━━━━━ EXTRACTED TEXT
/ 28 October 2004

‘Let’s drop the Big One now’

No one likes us, I don’t know why,

We may not be perfect, but heaven knows we try,

All around us, even our old friends put us down,

Let’s drop the Big One, see what happens …

American singer-songwriter Randy Newman’s Political Science offers a clue to that most baffling of enigmas: How can a murderous clown like George W Bush seriously contend for re-election as president of the United States, the world’s richest and most technically advanced nation? After four years of failure on every front?

US presidential elections are supposed to revolve around domestic issues, principally including stewardship of the economy. Yet, since 2001, US manufacturing has entered its deepest and most protracted recession, shedding close to three million jobs.

Bush has presided over a ballooning trade deficit that, at $166-billion, is now the largest ever, both as a share of the economy and in dollar terms. After inheriting a record surplus, his tax cuts for the rich have opened a $413-billion budget shortfall that has broken through a Congress-imposed debt ceiling. In any Third Word country, this would have drawn the International Monetary Fund like a vulture to a stricken buffalo. (Republicans, mind you, style themselves as the party of frugality and small government.)

An important contributor, US debt has been Bush’s Iraq misadventure, undertaken on a false pretext, in defiance of international law and world sentiment, and before United Nations weapons inspectors had finished their work.

Expecting an ecstatic reception from a ”liberated” populace, Bush and his advisers were wrong-footed by guerrilla resistance that has killed more US soldiers than the conventional phase, embroiled Iraqi civilians in unprecedented horrors, fuelled the near-doubling of global oil prices and further radicalised the Islamic world.

Compounding the latter trend has been the blank cheque given to Israeli Prime Minister Ariel Sharon to terro- rise the Palestinians and annex their land. Whatever the short-term gains of Bush’s ”war on terrorism”, the longer-term potential for terrorist violence has been immeasurably heightened.

Writing his satirical song 30 years ago, Newman could not have foreseen Britain would follow the US into an illegal conflict. But a recent survey by 10 of the world’s leading newspapers underlines the extent to which Bush has alienated the US’s ”old friends”: five Britons oppose him for every two in favour, and nearly three-quarters believe the US now wields excessive influence in world affairs. A clear majority in Britain, Australia, Canada, France, Japan, Spain and South Korea rejects the Iraq invasion, feels contempt for Bush and growing hostility to the US.

Unsurprisingly, the strongest support for Bush — by two to one — came from Israel.

We give them money, but are they grateful?

No they’re spiteful and they’re hateful,

They don’t respect us, so let’s surprise ’em,

Let’s drop the Big One, and pulverise ’em …

Foreign antagonism does not seem to have forced many Americans back on themselves — quite the reverse. The initial response to the global repudiation of the Iraq war, and France’s spearhead role in it, was not self-inquiry but an outraged boycott of French imports.

The Mail & Guardian has received countless pained, uncomprehending Internet messages from Americans about its anti-war stance, some asking whether we are ”jealous of America’s freedom”, others calling for the suspension of US aid to South Africa.
━━━━━━━━━━
━━━━━ DATA ROWS
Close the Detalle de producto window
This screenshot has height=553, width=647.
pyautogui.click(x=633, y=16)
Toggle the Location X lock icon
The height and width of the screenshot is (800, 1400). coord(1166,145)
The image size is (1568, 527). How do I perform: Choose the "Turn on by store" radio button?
━━━━━━━━━━
━━━━━ DATA ROWS
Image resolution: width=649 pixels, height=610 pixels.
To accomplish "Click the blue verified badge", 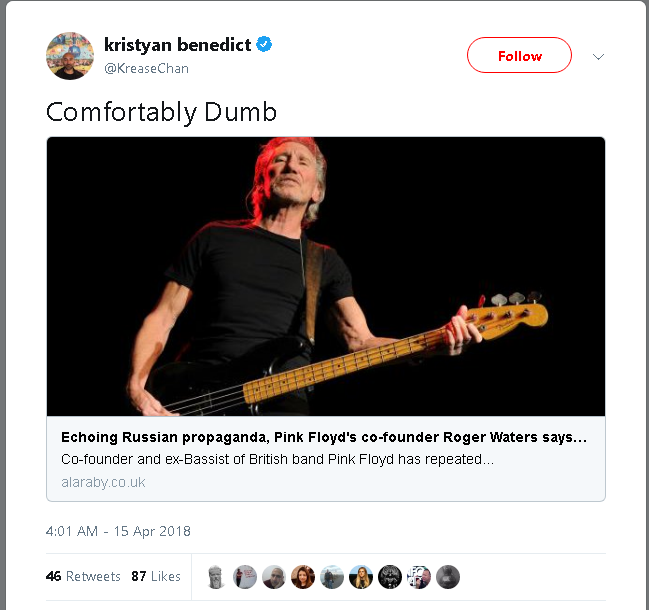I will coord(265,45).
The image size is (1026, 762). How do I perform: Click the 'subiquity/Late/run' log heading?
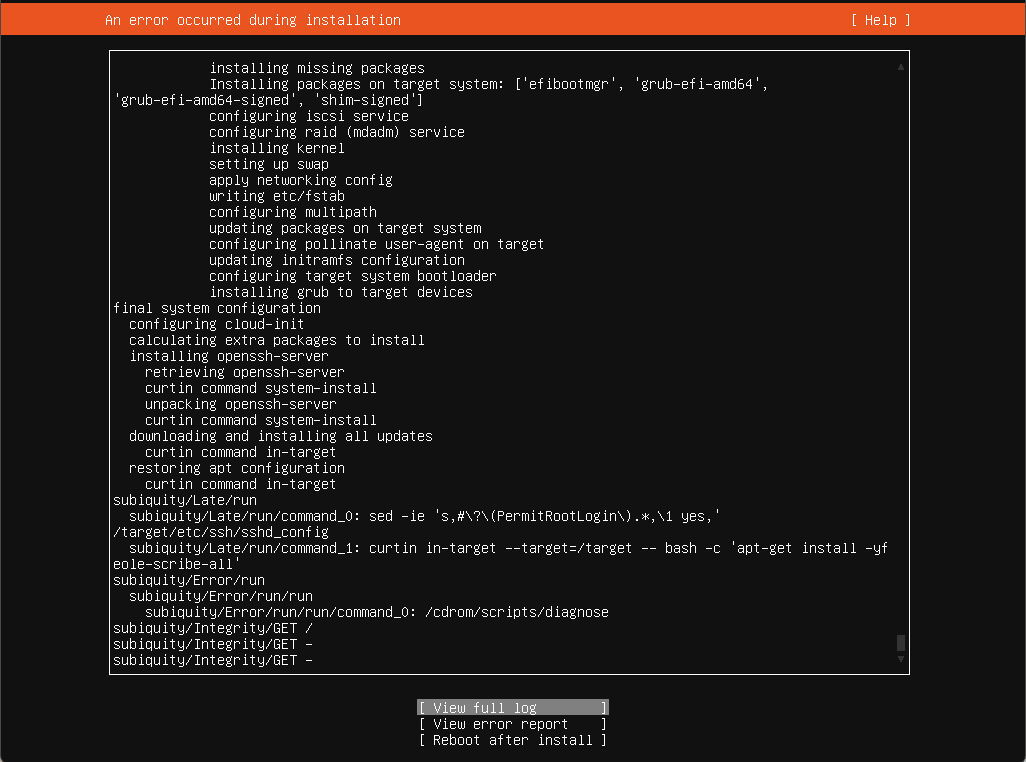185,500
━━━━━━━━━━
Decide whether each statement agrees with the article on George W Bush, answering yes or no and quoting the deciding words. (a) The US trade deficit under Bush stands at $166-billion. (b) The strongest support for Bush came from Britain. (c) Since 2001, US manufacturing has shed close to five million jobs. The entries above are separate material, unrelated to the article on George W Bush.

(a) Yes: "at $166-billion, is now the largest ever"
(b) No: "the strongest support for Bush — by two to one — came from Israel"
(c) No: "shedding close to three million jobs"